The waitress returned. Alma ordered a salad. So did Kane, along with a cup of coffee. When Alma raised an eyebrow at him, he said, “Fighting my weight. I’ve finally got it down to where I want it, but keeping it there isn’t easy.”

“Tell me about it,” Alma said “That’s why there’s something called the Juneau Twenty. It’s the twenty pounds most everyone gains every session from all the free eating and drinking down here.”

The waitress left.

“You asked about evidence and clues and stuff?” Kane said. “People love to think of detecting as a scientific enterprise these days, particularly with all these CSI shows on TV. But I’ve never put much stock in that. I’m certain that something in Melinda Foxx’s life caused someone to kill her, and if I can figure out what that was I’ll find the murderer. So I’m trying to find out as much as I can about her whole life. So you don’t know what she thought about the civil unions bill?”

It was Alma’s turn to shrug.

“I haven’t got a clue,” she said. “Like I said, it’s a bad idea for staffers to express their personal views on legislation. Particularly if they have a boss with ambitions for higher office.”

“Senator Potter has ambitions?” Kane said “What ambitions are those?”

“The story is that he’s thinking of running for governor, like practically everyone else,” Alma said. “Governor Hiram Putnam is so low in the polls that this table would have a good chance against him. And the rumor going around is that the price to get even the mildest bill out of that committee is financial support for Senator Potter’s run for governor.”

Kane took out his notebook and made a note.

“That’s not legal, is it?” he asked.

Alma shook her head.

“No,” she said, “but quite a few legislators don’t seem to care much about legalities. Including Senator Potter.”

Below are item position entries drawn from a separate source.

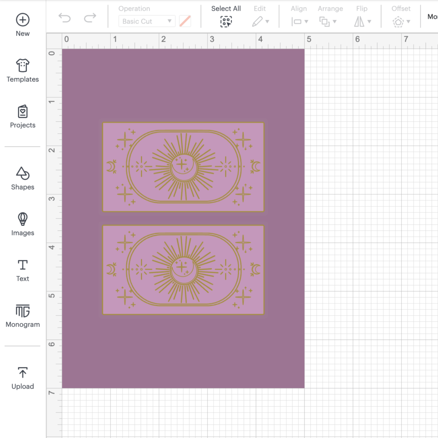Open the Offset tool

pos(401,21)
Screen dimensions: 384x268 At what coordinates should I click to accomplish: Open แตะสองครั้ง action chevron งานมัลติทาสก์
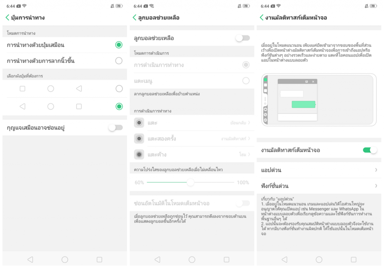pyautogui.click(x=236, y=139)
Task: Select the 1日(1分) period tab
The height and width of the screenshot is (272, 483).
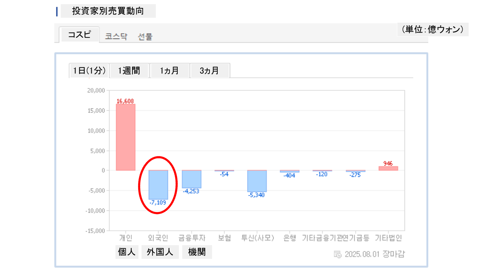Action: pos(89,71)
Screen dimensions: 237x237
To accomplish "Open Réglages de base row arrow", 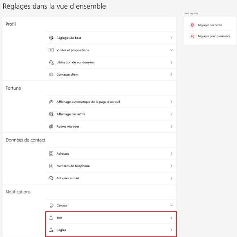I will pyautogui.click(x=171, y=38).
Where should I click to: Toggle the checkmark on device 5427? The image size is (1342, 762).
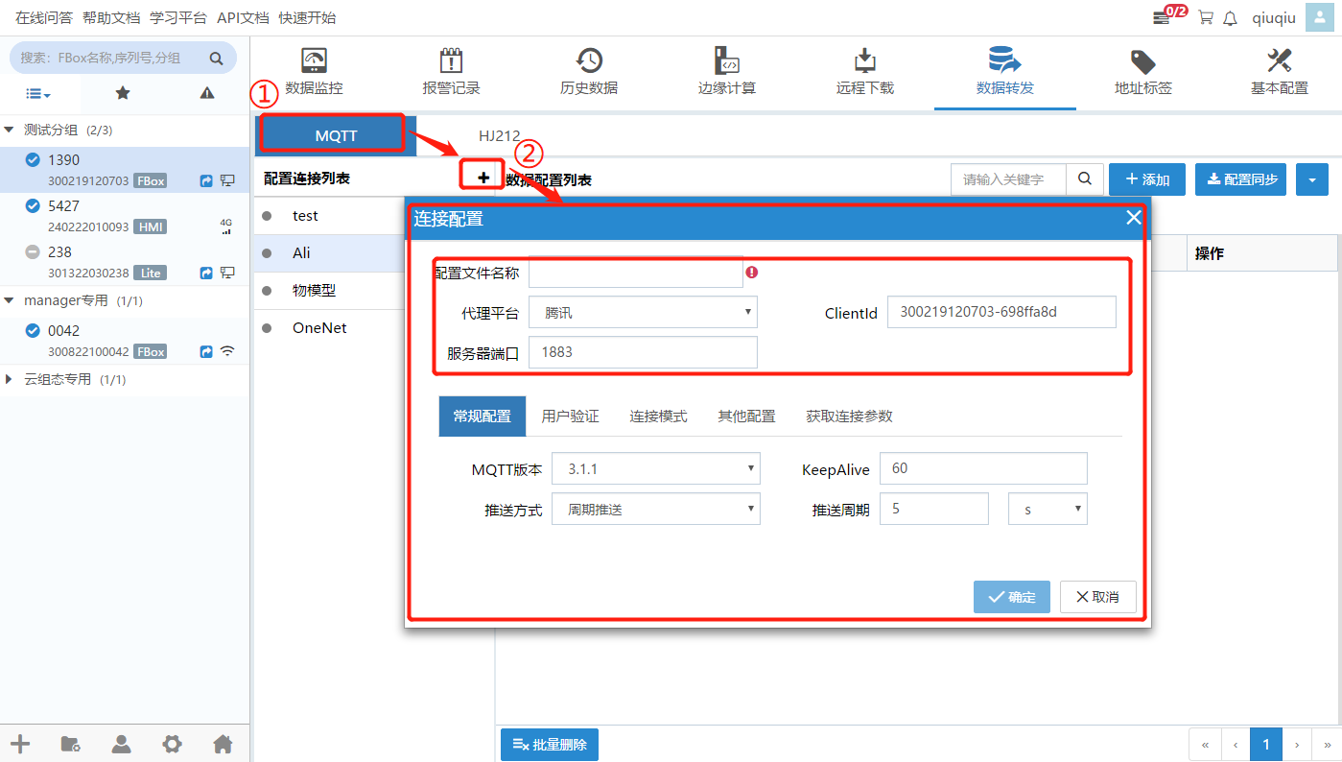(x=33, y=206)
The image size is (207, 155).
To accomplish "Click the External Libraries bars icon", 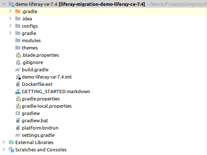I will pyautogui.click(x=11, y=142).
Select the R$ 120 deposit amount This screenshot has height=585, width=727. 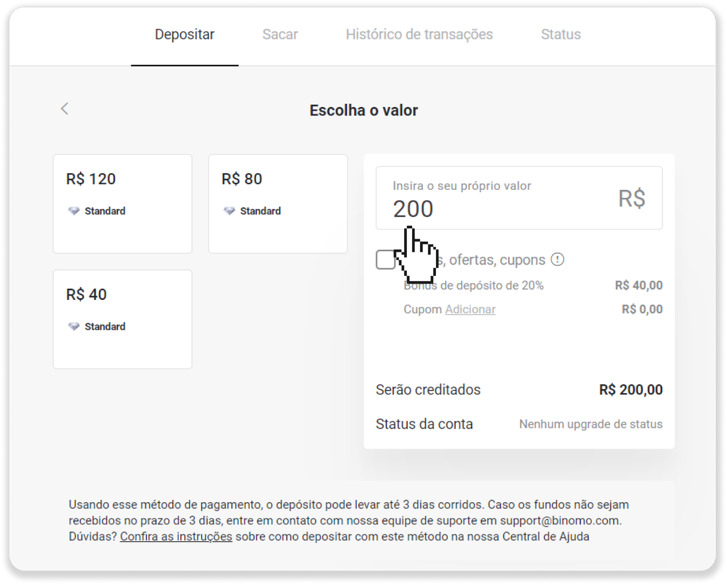click(122, 203)
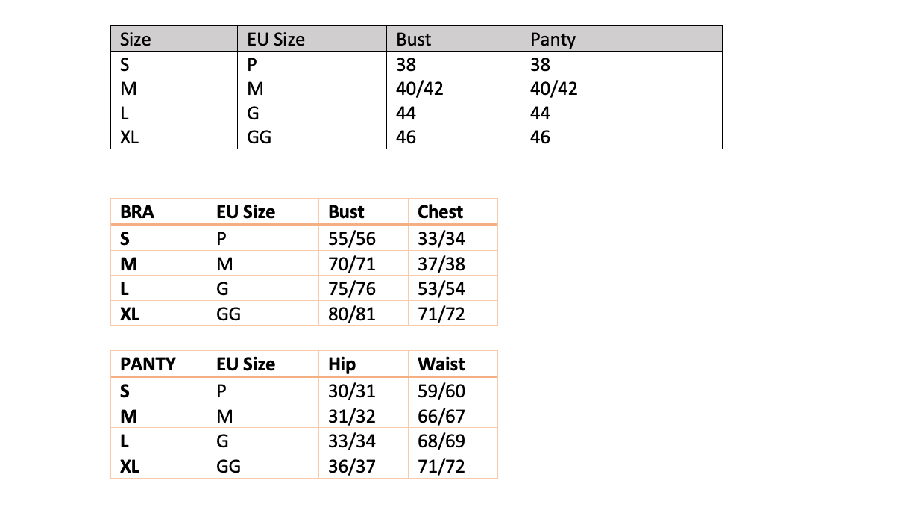Screen dimensions: 915x522
Task: Select the "30/31" hip cell
Action: click(x=351, y=391)
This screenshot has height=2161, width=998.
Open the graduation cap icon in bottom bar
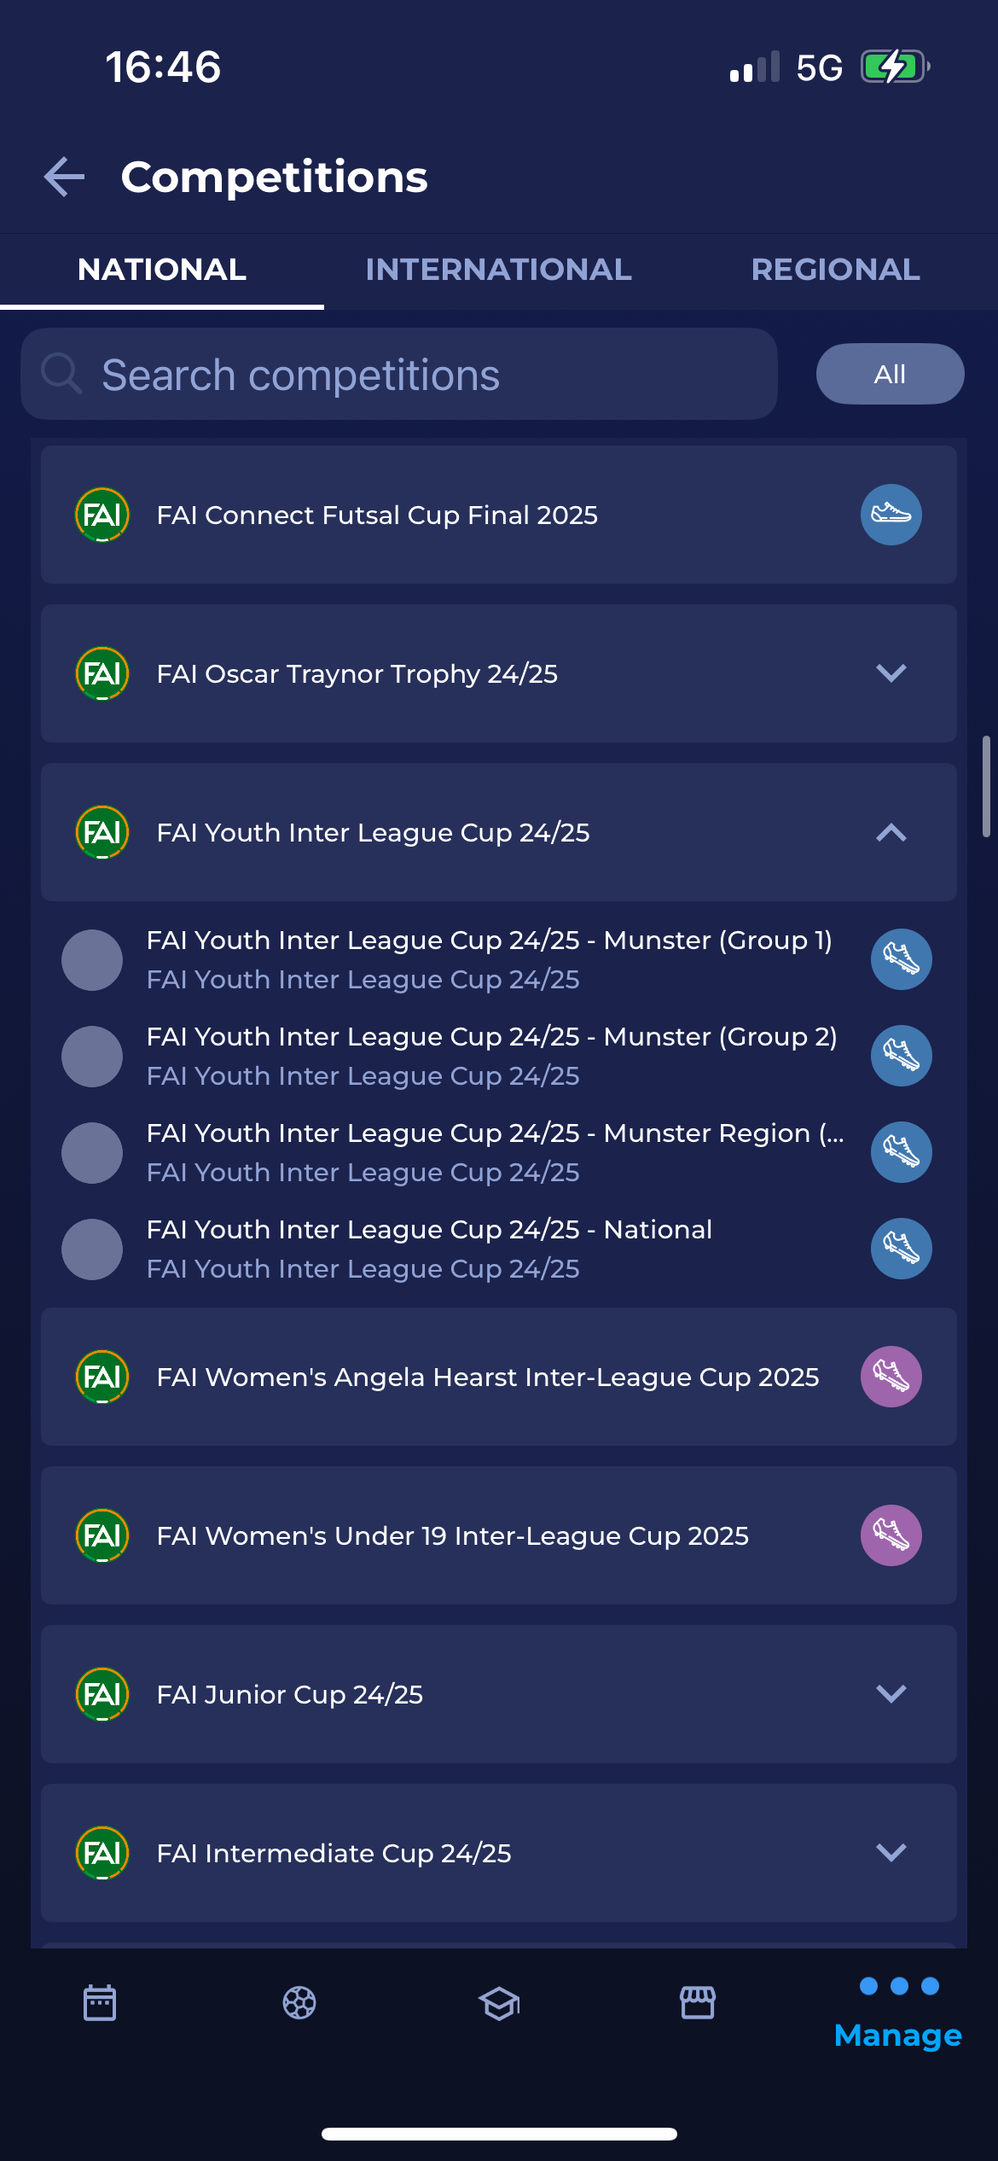coord(499,2002)
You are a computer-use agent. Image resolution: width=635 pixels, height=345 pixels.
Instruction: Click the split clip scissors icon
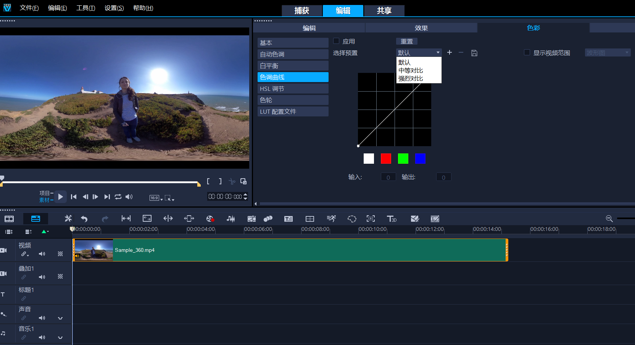tap(232, 182)

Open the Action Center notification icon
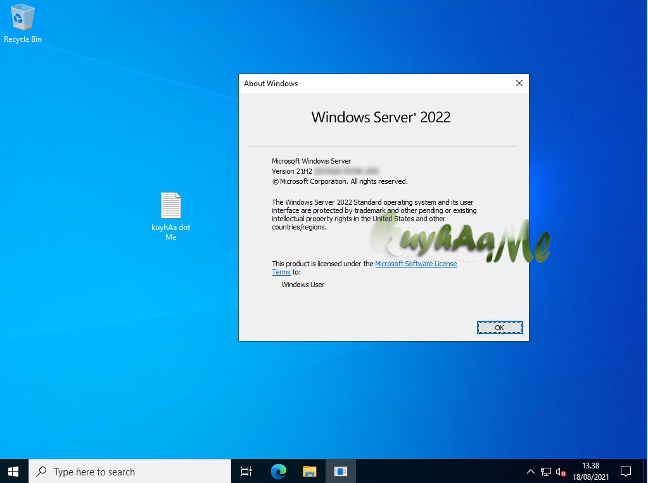pyautogui.click(x=626, y=471)
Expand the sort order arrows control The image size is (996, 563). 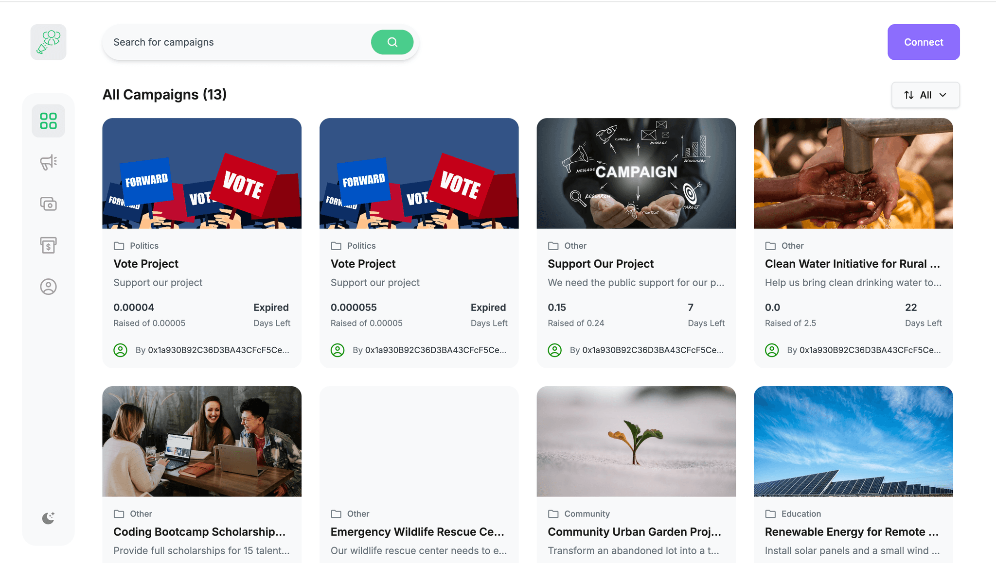(x=909, y=95)
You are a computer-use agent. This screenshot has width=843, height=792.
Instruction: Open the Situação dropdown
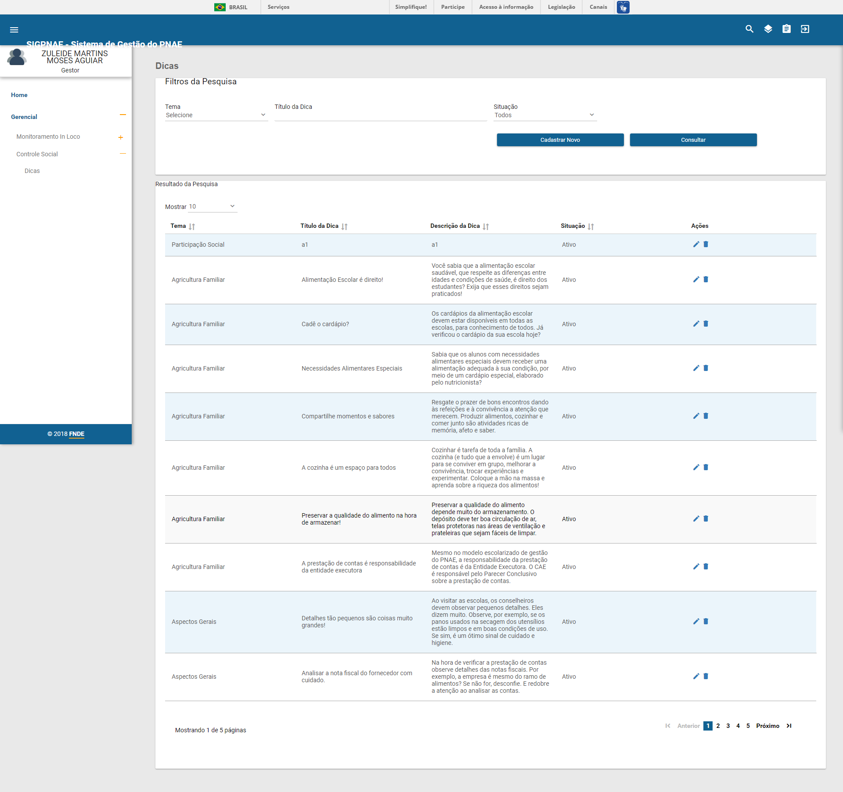pyautogui.click(x=544, y=115)
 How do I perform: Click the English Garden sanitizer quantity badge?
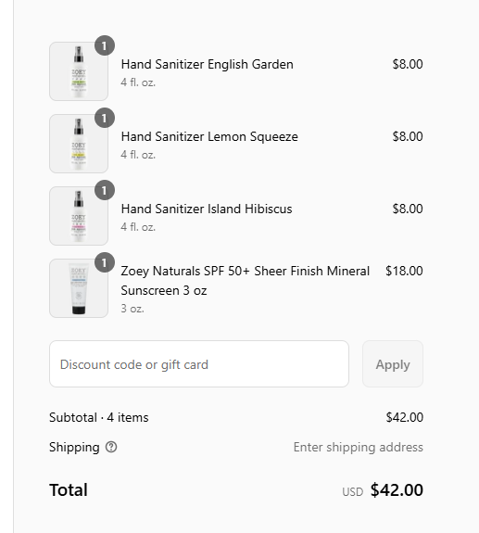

Kane wrote for a minute, then asked, “Was Melinda Foxx important to you and your boss? Did—does Senator Grantham have a bill he wants to get through the Finance Committee?”

Alma shook her head.

“When you’ve been in the legislature as long as he has, and in the minority as long as he has, you know that you’re not going to get any bills passed, so you don’t bother,” she said. “You introduce the bills, so you have something to show the voters, but you know that someone in the majority will steal the idea if they think it’s any good, and otherwise your bills are going to just sit there.”

“That must be frustrating,” Kane said.

Alma nodded.

“It is,” she said, then added quickly, “but it’s the way things are. It’s not a reason to kill somebody, if that’s what you’re thinking.”

Kane looked out over the room full of people. The ones at the window tables were talking loudest and gesturing most broadly. Like they’re on stage, Kane thought. And I guess in a way they are.

Alma shifted in her seat so she could take in the whole crowd.

“I know someone at every one of these tables,” she said. “I’ve been here too long.”

The waitress brought Kane’s coffee. It wasn’t as watery as the hotel coffee, but it wasn’t great.

“What about other legislation?” he asked. “Like the oil tax bill?”

“I see,” Alma said. “My senator was giving you his ‘importance of oil taxes’ speech. Well, he’s right. Before the White Rose Murder, the press was focused on the domestic partners bill, but the legislature—the governor’s office, too, for that matter—was focused on oil taxes. Now the press is focused on the murder and the legislature is still focused on oil taxes.”

She paused.

“Although I suppose the two are related in a way,” she said.

“The murder and oil taxes?” Kane said. “How?”

“Everyone thinks that if the oil tax bill gets to the floor, the vote will be very close,” she said, “so close that if Matthew Hope—or any other senator likely to vote for it—isn’t there, or changes their vote, the bill will fail.”